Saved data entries

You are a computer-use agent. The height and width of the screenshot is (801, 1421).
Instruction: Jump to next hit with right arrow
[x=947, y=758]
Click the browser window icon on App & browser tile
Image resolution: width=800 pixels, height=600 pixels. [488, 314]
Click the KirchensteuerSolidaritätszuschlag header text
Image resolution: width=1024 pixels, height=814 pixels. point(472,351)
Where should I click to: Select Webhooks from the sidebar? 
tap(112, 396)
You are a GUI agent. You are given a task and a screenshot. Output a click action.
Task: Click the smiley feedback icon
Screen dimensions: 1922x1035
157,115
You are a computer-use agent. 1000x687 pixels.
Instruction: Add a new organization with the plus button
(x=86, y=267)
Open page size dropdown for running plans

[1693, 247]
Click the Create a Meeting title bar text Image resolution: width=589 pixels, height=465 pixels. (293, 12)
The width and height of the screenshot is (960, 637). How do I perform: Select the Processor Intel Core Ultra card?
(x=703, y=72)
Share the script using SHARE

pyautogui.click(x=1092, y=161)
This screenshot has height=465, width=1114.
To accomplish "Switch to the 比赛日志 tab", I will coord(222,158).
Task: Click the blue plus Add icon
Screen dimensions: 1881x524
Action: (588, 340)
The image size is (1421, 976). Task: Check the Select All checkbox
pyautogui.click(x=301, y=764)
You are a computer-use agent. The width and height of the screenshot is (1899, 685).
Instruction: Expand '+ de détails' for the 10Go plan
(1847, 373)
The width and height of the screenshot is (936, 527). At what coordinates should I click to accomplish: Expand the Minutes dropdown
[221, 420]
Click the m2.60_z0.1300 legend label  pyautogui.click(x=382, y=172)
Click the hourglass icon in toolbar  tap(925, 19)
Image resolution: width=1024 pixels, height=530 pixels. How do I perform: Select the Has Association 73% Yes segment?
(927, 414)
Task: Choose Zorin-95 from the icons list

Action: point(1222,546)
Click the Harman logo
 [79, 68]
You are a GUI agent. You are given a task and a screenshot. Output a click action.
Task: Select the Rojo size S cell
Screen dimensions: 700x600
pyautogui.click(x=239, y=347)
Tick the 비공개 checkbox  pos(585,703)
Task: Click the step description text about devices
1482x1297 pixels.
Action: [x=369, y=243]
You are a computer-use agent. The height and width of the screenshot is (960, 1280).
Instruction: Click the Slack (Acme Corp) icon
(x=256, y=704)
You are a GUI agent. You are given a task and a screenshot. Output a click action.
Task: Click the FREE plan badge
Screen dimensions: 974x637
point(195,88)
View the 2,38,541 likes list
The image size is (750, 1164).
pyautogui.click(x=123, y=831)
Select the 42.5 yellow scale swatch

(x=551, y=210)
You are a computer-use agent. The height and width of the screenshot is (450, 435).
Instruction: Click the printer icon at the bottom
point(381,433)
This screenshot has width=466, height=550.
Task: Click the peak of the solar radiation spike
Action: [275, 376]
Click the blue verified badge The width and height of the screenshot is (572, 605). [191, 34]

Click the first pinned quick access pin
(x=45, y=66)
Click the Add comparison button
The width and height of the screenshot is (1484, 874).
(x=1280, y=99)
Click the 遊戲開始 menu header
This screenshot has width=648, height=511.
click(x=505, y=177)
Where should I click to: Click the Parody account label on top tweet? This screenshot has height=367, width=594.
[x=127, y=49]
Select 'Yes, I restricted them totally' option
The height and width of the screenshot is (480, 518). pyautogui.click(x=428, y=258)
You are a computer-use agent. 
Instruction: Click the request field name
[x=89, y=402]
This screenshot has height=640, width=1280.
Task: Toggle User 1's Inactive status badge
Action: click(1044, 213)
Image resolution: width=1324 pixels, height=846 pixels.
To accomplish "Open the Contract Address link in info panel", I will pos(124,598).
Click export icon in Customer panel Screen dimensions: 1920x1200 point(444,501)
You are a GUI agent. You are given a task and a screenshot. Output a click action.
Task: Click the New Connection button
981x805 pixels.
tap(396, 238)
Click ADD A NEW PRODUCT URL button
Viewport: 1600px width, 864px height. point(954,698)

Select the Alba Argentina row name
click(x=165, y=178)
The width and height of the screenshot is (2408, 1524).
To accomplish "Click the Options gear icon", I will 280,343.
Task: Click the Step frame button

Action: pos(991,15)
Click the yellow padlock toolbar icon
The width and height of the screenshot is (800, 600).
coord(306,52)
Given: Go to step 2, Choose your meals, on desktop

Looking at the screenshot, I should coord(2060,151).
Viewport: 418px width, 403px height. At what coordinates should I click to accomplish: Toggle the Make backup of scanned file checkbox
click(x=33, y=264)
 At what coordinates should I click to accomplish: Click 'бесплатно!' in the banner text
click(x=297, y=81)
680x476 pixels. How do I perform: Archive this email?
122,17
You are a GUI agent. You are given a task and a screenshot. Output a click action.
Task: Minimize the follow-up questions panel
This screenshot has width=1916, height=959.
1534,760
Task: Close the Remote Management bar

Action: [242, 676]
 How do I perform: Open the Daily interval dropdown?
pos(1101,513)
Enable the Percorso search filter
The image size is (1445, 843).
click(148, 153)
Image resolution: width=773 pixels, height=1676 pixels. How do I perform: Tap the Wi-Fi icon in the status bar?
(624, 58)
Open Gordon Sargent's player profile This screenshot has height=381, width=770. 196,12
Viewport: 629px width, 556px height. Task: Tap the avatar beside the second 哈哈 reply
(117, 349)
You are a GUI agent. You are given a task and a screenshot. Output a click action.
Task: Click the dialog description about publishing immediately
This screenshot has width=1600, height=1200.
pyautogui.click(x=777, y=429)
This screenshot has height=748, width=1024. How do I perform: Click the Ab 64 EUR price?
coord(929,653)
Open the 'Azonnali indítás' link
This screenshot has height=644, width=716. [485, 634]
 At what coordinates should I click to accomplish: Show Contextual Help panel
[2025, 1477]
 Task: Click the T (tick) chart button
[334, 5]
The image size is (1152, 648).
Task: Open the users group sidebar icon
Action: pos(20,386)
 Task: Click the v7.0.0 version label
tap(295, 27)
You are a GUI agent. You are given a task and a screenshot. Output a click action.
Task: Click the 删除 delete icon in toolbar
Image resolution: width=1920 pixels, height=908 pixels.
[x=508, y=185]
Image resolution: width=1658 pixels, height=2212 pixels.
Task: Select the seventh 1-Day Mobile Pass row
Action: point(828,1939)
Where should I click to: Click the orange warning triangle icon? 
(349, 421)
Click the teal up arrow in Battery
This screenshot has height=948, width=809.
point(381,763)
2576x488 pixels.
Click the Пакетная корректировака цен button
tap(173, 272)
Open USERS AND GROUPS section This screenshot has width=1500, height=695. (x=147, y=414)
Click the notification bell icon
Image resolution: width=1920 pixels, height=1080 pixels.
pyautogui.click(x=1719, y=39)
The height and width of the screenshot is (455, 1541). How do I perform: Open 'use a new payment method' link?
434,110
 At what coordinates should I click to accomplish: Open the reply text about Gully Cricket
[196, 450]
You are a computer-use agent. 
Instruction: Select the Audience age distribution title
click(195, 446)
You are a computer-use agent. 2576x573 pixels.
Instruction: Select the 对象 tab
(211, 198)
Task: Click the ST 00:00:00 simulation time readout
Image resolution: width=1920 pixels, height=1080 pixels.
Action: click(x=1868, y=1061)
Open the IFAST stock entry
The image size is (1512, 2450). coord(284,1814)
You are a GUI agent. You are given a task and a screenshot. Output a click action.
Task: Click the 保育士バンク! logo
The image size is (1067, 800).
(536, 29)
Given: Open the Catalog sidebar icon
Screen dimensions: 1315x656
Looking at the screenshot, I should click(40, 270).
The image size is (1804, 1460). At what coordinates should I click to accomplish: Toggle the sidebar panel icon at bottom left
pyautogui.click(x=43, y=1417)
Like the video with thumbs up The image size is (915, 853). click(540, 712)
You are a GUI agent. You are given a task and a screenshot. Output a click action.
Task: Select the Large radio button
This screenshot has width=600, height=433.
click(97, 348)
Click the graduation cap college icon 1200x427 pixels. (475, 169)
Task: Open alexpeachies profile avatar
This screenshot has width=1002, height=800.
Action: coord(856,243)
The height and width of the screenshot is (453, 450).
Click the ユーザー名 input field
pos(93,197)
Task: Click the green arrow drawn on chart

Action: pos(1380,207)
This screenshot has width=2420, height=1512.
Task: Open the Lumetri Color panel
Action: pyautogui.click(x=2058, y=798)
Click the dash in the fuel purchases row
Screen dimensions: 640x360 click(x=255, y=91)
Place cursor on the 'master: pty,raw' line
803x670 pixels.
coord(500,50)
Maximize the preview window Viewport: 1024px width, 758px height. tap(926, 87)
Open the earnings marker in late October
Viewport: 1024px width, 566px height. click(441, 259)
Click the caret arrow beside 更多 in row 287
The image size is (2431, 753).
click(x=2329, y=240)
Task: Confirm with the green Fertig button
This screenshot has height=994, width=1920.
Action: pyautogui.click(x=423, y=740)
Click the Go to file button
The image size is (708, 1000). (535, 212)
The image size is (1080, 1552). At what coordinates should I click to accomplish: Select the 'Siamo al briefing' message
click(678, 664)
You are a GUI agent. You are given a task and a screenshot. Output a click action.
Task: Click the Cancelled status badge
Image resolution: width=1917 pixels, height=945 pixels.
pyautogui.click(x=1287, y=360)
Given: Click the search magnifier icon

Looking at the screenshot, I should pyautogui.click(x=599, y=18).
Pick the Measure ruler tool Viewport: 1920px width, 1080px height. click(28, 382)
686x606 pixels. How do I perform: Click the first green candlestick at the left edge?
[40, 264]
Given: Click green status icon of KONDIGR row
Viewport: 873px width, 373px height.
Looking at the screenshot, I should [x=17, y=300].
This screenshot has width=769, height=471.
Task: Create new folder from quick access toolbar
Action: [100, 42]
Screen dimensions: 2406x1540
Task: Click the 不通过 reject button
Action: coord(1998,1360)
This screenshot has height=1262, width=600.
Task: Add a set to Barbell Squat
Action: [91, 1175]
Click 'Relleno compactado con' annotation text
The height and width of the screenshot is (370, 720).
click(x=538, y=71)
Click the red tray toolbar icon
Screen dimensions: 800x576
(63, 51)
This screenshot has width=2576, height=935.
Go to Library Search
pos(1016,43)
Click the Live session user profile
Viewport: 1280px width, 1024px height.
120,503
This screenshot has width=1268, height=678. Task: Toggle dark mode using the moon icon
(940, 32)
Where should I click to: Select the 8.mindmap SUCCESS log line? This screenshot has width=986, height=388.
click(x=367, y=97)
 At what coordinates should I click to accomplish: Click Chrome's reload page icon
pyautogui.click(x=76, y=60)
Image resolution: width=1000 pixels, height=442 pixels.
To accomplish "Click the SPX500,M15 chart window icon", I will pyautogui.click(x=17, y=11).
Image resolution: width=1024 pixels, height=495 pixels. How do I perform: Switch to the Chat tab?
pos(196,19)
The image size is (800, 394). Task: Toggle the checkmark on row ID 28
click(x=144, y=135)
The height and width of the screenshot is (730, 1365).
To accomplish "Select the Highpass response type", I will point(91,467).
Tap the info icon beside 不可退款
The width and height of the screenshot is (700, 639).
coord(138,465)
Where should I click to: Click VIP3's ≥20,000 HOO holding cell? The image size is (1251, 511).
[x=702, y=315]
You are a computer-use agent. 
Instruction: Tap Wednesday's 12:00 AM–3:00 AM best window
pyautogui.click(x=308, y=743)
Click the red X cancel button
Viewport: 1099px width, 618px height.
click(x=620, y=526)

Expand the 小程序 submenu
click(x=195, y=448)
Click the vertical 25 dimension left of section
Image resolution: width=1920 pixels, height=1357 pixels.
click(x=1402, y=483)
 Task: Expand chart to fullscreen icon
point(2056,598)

▸ **WHAT TO DO**
Output, word for word, every line in the records above from the one containing "Task: Click the Step frame button" down to the one containing "Looking at the screenshot, I should coord(2060,151).", including both of those lines.

▸ **TASK SOLUTION**
Task: Click the Step frame button

Action: pos(991,15)
Click the yellow padlock toolbar icon
The width and height of the screenshot is (800, 600).
coord(306,52)
Given: Go to step 2, Choose your meals, on desktop

Looking at the screenshot, I should coord(2060,151).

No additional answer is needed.